— Arrêtez ! arrêtez ! criaient-ils.
Jérôme Fandor fut brusque et catégorique.
— Zut, répondit-il. Collez-vous à plat ventre dans votre tacot, ne bougez pas. Il y a des pruneaux à recevoir, et c’est Fantômas que nous avons en chasse. D’ailleurs, je vous expliquerai plus tard…
Ce n’était pas en effet le moment de s’attarder en grands discours.
Certes, Jérôme Fandor se rendait bien compte qu’il venait d’emprunter d’une façon un peu brusque une automobile qui ne lui appartenait pas, mais il n’en avait guère souci. Il agissait évidemment dans l’intérêt public, et c’était sans doute le cas ou jamais de penser que la fin justifiait les moyens.
Par malheur, si Jérôme Fandor ne pensait point renseigner autrement ses compagnons de route involontaires, ceux-ci ne l’entendaient pas ainsi. À peine Fandor avait-il dit, en effet, qu’il chassait Fantômas, que, faisant preuve d’une pusillanimité invraisemblable, ceux-ci se mettaient à hurler comme de véritables déments.
Jérôme Fandor, dans le vent de la course, n’y prêta pas grande attention.
Il était sorti de la ville d’Anvers.
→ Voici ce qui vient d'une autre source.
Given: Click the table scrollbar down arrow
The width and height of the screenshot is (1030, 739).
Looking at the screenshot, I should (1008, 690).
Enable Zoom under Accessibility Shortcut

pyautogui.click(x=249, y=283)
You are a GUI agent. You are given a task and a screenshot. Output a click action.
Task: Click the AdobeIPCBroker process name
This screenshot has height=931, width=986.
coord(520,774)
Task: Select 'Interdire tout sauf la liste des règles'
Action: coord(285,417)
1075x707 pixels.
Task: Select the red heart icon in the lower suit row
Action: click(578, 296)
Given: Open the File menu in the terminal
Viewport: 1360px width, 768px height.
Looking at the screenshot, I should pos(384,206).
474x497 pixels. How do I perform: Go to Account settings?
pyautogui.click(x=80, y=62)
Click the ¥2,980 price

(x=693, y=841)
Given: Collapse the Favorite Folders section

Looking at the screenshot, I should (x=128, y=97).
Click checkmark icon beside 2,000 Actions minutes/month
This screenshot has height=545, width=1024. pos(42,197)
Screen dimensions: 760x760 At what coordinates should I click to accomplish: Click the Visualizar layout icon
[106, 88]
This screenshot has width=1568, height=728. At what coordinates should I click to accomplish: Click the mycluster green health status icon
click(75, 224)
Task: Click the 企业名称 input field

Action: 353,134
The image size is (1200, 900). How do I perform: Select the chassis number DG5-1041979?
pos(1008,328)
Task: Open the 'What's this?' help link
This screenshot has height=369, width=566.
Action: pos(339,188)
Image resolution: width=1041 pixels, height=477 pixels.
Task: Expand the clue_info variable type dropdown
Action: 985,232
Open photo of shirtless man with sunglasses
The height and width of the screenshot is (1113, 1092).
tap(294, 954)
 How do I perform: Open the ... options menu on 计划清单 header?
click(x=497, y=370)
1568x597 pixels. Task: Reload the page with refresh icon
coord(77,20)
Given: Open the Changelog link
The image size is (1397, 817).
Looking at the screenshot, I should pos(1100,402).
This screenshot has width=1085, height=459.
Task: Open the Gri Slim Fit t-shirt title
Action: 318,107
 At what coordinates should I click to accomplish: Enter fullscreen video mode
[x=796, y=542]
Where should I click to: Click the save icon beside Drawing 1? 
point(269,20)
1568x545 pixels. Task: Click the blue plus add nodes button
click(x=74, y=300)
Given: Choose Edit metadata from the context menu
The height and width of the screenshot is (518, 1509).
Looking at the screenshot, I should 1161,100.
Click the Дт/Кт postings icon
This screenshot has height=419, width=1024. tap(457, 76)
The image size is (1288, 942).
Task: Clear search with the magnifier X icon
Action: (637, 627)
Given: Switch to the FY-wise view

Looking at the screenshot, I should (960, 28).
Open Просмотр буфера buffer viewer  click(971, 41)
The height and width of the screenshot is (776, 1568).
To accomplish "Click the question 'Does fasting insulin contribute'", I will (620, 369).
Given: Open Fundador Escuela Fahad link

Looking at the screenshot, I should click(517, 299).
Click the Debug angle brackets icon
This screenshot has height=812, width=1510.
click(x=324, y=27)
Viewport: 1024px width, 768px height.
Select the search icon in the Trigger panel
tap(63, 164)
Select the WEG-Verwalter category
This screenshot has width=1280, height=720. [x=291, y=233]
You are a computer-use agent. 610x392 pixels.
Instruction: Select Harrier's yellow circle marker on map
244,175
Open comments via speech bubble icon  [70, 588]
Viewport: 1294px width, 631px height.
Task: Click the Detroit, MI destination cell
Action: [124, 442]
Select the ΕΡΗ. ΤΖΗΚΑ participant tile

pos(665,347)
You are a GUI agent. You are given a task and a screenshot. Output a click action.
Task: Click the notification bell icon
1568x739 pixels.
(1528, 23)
Sa voiture, lancée à plus de quatre-vingts kilomètres à l’heure, sautait sur une chaussée pavée, enduite d’une boue gluante, et dérapait formidablement ; il avait bien assez à faire à s’occuper à piloter son engin s’il ne voulait point provoquer un accident.
— Très peu d’entrer dans le décor !… se disait Fandor. Très peu pour moi, d’abîmer ma jolie figure !…
Mais s’il prononçait des paroles ainsi prudentes, ce n’était évidemment là que des paroles, car il accélérait toujours de plus en plus la vitesse, et la course devenait vertigineuse.
Jérôme Fandor estimait que les propriétaires de la voiture allaient le laisser en paix. Il se trompait évidemment, car il éprouvait brusquement une extraordinaire surprise.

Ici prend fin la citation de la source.